Wat is de verleden tijd van
Hij rijdt door de straat.
A
rijdde
B
is gereden
C
reedt
D
reed

Slide 20 - Quizvraag

Noteer de verleden tijd van
Hij ziet een agent lopen.

Slide 21 - Open vraag

Zet deze zin in de voltooide tijd:
Hij schrijft een bekeuring.
A
Hij schreef een bekeuring.
B
Hij is een bekeuring aan het schrijven.
C
Hij heeft een bekeuring geschreven.
D
Hij schrijfde een bekeuring.

Slide 22 - Quizvraag

Verleden tijd
Voltooide tijd
Tegen-woordige tijd
Hij beantwoordde de vraag.
De vraag is beantwoord.
Beantwoord je de vraag?
Hij schrijft
Hij schreef
Hij heeft geschreven
Ze is gestart.
Maria startte
gewandeld
wandelde
wandelt

Slide 23 - Sleepvraag

directe rede
In de directe rede schrijf je iets op zoals het letterlijk gezegd is. Daarvoor gebruik je in een proces-verbaal:
  • de ik-vorm
  • aanhalingstekens

Hij verklaarde: 'Ik heb een bekeuring gekregen.'

Slide 24 - Tekstslide

directe rede
Welke zin is goed?
A
Ik zei dat ik het verkeersbord niet had gezien.
B
Ik zei 'Ik heb het verkeersbord niet gezien'.
C
Ik zei: 'Ik heb het verkeersbord niet gezien.'
D
'Ik zei: Ik heb het verkeersbord niet gezien.'

Slide 25 - Quizvraag

Welk stukje van deze zin moet tussen aanhalingstekens staan?
De man zei Ik wist niet dat ik fout zat.

Slide 26 - Open vraag

Zet de juiste leestekens en hoofdletters voor de directe rede.
de verdachte stamelde ik heb het echt niet gedaan

Slide 27 - Open vraag

en nu gaan we oefenen  1
met de redenen van wetenschap | herschrijf dit stukje tekst

u ziet dat er een man in uw richting loopt u ziet dat hij een rode schoenen doos van nike in zijn handen heeft u ziet dat er achter hem een vrouw fietst u ziet dat zij de schoenendoos uit de handen van de man pakt als zij hem passeert

Slide 28 - Tekstslide

en nu gaan we oefenen 1
met de redenen van wetenschap | wordt dat dan

Ik zag dat er een man in mijn richting liep.

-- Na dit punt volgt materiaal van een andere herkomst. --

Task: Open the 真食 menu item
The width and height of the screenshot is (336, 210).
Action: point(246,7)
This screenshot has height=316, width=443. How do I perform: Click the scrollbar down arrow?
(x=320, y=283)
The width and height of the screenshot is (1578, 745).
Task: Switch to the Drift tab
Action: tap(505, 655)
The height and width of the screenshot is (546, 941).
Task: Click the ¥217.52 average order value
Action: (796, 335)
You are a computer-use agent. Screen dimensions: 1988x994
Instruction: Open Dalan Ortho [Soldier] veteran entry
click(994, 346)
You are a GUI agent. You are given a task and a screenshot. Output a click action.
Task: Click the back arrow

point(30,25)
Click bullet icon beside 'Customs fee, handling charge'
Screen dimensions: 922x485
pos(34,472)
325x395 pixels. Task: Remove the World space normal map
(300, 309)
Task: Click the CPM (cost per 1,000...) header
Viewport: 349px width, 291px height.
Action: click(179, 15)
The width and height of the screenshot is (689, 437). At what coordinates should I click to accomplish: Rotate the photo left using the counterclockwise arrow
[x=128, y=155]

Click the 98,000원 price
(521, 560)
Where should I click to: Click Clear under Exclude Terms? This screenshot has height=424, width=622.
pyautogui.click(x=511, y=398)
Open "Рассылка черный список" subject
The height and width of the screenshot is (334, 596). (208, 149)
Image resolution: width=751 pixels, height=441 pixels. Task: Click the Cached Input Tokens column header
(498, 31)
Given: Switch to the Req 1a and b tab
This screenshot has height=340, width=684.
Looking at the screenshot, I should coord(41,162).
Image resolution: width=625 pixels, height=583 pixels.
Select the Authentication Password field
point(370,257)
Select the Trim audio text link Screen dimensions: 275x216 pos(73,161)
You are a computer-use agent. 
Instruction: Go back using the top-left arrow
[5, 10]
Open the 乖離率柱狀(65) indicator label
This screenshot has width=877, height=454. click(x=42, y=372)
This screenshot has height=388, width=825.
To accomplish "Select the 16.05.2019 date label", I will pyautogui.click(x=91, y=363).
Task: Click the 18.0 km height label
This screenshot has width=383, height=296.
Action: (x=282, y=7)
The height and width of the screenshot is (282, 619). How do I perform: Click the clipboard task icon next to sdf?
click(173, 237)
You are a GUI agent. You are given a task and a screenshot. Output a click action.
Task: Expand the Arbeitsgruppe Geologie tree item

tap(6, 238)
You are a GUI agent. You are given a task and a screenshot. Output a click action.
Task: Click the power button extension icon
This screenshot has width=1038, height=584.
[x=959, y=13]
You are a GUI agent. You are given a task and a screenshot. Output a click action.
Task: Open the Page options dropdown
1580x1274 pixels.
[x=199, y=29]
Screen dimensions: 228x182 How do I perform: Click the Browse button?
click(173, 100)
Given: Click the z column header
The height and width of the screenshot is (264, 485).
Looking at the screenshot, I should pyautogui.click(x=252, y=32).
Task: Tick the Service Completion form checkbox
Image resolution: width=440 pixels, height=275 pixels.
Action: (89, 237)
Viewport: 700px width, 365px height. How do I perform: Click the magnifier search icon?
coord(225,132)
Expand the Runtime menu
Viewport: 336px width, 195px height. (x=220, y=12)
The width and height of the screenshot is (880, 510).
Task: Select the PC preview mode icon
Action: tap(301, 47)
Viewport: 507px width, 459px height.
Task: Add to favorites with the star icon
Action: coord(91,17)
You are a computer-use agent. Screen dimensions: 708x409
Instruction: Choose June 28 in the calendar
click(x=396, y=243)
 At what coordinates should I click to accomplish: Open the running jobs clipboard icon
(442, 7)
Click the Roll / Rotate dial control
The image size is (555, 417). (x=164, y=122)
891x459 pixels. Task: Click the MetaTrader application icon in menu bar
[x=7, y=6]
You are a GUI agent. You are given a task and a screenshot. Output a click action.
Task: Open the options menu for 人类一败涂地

Ik zag dat hij een rode schoenendoos van Nike in zijn handen had. Ik zag dat er achter hem een vrouw fietste. Ik zag dat zij de schoenendoos uit de handen van de man pakte toen zij hem passeerde.

Slide 29 - Tekstslide

en nu gaan we oefenen 2
met de redenen van wetenschap | herschrijf dit stukje tekst |
gebruik nu ook signaalwoorden 

U ziet dat de man achter de fietser aanrent. U ziet dat de man struikelt over de stoeprand en op de grond valt. U loopt naar hem toe en vraagt naar zijn toestand. De man had een schaafwond op zijn linker knie en klonk boos.

Slide 30 - Tekstslide

en nu gaan we oefenen 2
met de redenen van wetenschap | wordt dat dan

Daarna zag ik dat de man achter de fietser aanrende. Ik zag dat de man struikelde over de stoeprand terwijl hij rende. Vervolgens liep ik naar de man toe en vroeg ik hem hoe het met hem ging. Ik hoorde dat hij op boze toon zei dat hij een schaafwond op zijn linkerknie had.